▶ **Fragmento del texto**
Titulada sencillamente Hopper, el Museo Thyssen Bornemisza presenta una magna exposición sobre Edward Hooper. La retrospectiva más grande que se ha hecho sobre el artista estadunidense, consta de 73 obras, entre dibujos, bocetos, grabados, acuarelas y 40 óleos (pintó tan sólo 100). La curaduría de lo que puede ser la exposición más relevante del verano europeo ha quedado a cargo de Tomás Llorens, quien ha sido el responsable de organizar y resguardar decenas de cuadros hopperianos que han cruzado el Atlántico para exhibirse en Madrid desde el pasado 12 de junio y hasta el 16 de septiembre próximo.
Aun cuando es la exhibición más completa del autor estadunidense en cualquier lugar del mundo, hay ausencias notables, como Nighthawks (que permanece en la colección permanente del Museo de Arte Moderno de Chicago), la pieza más conocida de la obra hopperiana y quizá uno de los mejores retratos de la soledad del hombre contemporáneo.
Como compensación a las ausencias, el Thyssen ha montado una instalación donde se recrea en vivo el cuadro de Morning sun, que incluye un set completo para remitir y concientizar al espectador de la importancia de las texturas, la perspectiva y la luz en una obra donde el carácter central de la nostalgia radica en el sofisticado juego de cómo los objetos y las personas se iluminan de formas propicias para remitir a sentimientos melancólicos y casi desoladores.
Conscientes de la línea que abrió la obra de Hopper para la literatura, la fotografía y en particular el cine del siglo XX, durante el verano diversas salas de cine en Madrid proyectarán algunas películas que muestran la relación entre su obra y el cine, como son Psicosis de Alfred Hitchcock, El amigo americano de Wim Wenders o Terciopelo azul de David Lynch.

▶ **Instrucciones**
Reproduce palabra por palabra el texto completo sobre la exposición Hopper del Museo Thyssen. Los registros son material independiente del texto.

▶ **Datos**
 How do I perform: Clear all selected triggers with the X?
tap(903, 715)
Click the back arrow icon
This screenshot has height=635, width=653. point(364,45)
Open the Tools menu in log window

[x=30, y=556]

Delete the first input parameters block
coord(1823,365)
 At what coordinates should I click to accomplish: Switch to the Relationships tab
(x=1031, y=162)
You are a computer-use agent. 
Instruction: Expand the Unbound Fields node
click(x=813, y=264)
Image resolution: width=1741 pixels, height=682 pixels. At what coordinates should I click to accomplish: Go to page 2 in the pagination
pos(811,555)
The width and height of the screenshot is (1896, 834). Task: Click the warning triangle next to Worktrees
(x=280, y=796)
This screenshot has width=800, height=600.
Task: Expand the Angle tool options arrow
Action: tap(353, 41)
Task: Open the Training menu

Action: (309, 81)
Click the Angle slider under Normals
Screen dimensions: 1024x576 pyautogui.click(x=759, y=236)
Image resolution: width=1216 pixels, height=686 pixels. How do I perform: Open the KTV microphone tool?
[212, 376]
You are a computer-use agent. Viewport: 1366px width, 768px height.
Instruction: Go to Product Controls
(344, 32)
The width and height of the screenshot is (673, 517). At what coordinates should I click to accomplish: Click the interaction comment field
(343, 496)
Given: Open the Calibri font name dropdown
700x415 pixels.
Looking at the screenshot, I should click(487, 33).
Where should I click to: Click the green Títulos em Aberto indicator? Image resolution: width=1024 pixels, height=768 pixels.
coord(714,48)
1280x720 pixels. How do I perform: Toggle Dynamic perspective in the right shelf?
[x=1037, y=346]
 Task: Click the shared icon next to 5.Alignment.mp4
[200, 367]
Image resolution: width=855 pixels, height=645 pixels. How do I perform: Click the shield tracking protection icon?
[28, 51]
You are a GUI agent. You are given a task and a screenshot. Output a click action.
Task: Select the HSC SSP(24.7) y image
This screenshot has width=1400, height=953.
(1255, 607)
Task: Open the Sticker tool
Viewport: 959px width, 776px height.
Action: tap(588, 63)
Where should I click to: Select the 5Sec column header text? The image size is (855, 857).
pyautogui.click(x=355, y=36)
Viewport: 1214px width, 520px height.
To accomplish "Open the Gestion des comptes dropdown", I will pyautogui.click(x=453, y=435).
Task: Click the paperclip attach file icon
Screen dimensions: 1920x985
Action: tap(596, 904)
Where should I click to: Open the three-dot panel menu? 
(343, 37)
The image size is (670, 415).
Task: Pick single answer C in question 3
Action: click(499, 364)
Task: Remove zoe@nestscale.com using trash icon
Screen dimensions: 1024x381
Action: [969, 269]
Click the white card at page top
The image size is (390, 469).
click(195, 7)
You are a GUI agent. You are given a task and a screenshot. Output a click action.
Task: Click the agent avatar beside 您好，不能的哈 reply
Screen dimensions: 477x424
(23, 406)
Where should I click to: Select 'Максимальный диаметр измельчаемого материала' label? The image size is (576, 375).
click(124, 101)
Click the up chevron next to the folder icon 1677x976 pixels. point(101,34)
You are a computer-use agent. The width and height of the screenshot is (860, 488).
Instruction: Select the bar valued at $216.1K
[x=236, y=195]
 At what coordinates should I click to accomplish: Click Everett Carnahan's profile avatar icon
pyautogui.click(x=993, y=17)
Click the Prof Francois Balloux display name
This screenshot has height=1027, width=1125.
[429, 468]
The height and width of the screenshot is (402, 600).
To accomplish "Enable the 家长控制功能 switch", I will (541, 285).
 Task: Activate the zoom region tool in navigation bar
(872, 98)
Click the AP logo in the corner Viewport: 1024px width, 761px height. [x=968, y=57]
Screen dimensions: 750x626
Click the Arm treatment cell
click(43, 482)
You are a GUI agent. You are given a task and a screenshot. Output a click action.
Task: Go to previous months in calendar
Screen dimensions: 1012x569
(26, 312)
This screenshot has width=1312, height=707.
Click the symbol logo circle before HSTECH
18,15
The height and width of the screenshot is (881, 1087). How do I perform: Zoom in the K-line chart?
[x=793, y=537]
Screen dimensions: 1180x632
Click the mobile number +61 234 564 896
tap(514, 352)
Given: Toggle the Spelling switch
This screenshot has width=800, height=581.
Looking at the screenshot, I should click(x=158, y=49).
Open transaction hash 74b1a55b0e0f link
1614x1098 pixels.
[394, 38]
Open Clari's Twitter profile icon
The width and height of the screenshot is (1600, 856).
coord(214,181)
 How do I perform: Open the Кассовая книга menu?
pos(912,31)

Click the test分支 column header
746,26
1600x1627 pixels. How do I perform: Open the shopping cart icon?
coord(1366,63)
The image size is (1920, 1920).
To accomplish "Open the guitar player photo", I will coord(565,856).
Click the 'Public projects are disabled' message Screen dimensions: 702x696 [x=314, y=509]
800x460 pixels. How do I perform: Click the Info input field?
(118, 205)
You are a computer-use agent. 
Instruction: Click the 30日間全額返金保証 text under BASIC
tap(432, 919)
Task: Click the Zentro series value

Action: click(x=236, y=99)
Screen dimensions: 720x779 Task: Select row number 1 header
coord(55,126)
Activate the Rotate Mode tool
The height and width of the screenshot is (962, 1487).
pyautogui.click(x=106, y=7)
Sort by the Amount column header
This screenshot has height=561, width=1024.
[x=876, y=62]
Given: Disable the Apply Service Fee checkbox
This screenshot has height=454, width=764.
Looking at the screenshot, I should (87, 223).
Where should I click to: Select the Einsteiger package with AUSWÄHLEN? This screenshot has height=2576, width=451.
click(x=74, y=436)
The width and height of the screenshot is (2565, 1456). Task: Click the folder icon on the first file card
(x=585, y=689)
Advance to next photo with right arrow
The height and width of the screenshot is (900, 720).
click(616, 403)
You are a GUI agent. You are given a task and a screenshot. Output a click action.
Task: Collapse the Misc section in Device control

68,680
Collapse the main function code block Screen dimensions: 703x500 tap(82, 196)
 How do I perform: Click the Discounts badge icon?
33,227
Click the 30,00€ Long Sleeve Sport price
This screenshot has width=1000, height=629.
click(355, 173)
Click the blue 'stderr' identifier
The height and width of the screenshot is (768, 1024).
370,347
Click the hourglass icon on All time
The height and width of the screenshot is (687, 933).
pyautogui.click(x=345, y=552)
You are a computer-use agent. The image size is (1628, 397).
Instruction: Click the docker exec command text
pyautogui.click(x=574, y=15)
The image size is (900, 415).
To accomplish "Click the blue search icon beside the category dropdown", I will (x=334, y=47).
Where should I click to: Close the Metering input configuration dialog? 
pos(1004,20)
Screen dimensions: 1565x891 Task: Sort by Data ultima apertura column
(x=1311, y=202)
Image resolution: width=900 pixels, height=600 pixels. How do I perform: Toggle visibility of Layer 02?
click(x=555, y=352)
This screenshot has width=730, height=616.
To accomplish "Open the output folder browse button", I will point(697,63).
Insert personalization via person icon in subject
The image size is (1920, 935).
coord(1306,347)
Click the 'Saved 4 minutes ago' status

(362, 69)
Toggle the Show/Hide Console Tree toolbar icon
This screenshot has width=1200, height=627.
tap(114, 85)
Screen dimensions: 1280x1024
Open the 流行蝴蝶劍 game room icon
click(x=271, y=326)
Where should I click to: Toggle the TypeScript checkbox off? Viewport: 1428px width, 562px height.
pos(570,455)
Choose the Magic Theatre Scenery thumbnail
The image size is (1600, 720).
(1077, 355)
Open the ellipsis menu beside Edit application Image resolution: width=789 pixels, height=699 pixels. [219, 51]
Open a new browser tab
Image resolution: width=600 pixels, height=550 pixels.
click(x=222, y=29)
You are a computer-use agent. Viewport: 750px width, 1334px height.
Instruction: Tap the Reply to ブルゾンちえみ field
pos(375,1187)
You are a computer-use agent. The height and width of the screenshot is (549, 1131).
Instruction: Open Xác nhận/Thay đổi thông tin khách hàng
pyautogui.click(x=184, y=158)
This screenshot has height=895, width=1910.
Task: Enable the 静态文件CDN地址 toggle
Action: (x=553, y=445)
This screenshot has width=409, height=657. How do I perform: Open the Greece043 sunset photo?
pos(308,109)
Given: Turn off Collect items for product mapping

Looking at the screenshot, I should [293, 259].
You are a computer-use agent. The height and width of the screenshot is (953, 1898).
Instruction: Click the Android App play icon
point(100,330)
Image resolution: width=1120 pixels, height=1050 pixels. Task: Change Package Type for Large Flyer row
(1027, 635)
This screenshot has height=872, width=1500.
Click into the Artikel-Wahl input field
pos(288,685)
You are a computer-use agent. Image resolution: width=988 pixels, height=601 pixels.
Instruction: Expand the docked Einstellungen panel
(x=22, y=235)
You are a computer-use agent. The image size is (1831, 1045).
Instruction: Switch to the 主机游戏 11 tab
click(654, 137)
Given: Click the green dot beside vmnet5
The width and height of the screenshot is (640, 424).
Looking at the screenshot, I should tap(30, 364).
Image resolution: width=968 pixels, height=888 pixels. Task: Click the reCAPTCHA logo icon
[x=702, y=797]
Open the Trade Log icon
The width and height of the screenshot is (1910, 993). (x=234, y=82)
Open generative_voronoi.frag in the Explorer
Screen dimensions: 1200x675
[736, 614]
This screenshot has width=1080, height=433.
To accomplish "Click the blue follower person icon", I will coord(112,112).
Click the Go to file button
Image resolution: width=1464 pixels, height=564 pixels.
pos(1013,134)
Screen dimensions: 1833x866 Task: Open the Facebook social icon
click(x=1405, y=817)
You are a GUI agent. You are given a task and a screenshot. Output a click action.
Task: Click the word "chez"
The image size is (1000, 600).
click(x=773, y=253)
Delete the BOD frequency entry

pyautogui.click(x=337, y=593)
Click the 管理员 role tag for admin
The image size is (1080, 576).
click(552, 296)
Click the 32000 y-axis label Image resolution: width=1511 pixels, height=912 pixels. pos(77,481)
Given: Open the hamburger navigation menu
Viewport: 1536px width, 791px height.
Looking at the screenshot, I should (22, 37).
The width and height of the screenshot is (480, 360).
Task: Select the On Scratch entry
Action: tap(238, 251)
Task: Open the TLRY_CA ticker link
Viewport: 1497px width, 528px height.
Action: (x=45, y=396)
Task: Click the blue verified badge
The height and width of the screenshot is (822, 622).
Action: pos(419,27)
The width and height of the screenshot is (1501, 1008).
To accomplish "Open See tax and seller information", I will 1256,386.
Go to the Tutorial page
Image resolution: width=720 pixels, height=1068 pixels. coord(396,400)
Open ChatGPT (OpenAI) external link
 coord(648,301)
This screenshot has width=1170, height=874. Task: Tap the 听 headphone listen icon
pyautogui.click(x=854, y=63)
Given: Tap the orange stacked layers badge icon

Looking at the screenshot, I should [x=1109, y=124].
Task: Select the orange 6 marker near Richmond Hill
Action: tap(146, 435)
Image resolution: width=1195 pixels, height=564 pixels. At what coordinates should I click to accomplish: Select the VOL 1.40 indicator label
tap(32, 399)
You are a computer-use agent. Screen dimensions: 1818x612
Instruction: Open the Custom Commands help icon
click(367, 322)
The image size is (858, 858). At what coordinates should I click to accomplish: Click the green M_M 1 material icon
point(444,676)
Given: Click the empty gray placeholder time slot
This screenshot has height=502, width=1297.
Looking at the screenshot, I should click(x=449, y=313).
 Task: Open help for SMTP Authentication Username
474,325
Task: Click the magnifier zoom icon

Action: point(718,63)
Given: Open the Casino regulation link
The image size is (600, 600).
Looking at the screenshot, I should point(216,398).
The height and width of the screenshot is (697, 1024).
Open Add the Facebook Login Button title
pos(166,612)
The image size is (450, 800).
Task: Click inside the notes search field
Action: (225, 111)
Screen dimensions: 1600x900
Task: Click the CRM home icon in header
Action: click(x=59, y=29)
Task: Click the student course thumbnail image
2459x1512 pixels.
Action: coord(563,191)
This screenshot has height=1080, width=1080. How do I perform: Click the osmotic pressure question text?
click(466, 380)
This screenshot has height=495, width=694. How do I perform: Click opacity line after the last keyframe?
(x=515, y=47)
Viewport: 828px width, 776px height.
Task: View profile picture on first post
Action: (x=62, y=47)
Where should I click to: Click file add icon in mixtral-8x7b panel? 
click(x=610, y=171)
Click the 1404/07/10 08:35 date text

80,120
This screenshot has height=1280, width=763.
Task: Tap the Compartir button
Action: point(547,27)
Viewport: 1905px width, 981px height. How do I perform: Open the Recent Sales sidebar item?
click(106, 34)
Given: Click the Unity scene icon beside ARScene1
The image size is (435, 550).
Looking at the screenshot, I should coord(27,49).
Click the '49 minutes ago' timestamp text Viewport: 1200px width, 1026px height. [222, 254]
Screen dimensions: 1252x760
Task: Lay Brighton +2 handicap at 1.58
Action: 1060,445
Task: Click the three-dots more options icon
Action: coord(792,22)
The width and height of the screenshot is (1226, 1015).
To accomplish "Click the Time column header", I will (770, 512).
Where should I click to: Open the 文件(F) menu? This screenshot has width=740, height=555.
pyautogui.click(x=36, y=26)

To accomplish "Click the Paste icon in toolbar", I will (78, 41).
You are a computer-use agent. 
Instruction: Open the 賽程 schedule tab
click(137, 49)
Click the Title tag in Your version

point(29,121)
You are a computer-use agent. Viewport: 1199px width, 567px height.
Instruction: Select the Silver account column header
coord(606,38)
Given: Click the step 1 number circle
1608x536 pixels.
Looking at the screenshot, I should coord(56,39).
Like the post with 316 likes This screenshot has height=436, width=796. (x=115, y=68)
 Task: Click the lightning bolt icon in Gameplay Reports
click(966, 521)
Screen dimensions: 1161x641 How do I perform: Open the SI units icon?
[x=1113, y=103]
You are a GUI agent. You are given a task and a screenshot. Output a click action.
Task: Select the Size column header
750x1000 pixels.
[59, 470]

▶ **Resultado**
Titulada sencillamente Hopper, el Museo Thyssen Bornemisza presenta una magna exposición sobre Edward Hooper. La retrospectiva más grande que se ha hecho sobre el artista estadunidense, consta de 73 obras, entre dibujos, bocetos, grabados, acuarelas y 40 óleos (pintó tan sólo 100). La curaduría de lo que puede ser la exposición más relevante del verano europeo ha quedado a cargo de Tomás Llorens, quien ha sido el responsable de organizar y resguardar decenas de cuadros hopperianos que han cruzado el Atlántico para exhibirse en Madrid desde el pasado 12 de junio y hasta el 16 de septiembre próximo.
Aun cuando es la exhibición más completa del autor estadunidense en cualquier lugar del mundo, hay ausencias notables, como Nighthawks (que permanece en la colección permanente del Museo de Arte Moderno de Chicago), la pieza más conocida de la obra hopperiana y quizá uno de los mejores retratos de la soledad del hombre contemporáneo.
Como compensación a las ausencias, el Thyssen ha montado una instalación donde se recrea en vivo el cuadro de Morning sun, que incluye un set completo para remitir y concientizar al espectador de la importancia de las texturas, la perspectiva y la luz en una obra donde el carácter central de la nostalgia radica en el sofisticado juego de cómo los objetos y las personas se iluminan de formas propicias para remitir a sentimientos melancólicos y casi desoladores.
Conscientes de la línea que abrió la obra de Hopper para la literatura, la fotografía y en particular el cine del siglo XX, durante el verano diversas salas de cine en Madrid proyectarán algunas películas que muestran la relación entre su obra y el cine, como son Psicosis de Alfred Hitchcock, El amigo americano de Wim Wenders o Terciopelo azul de David Lynch.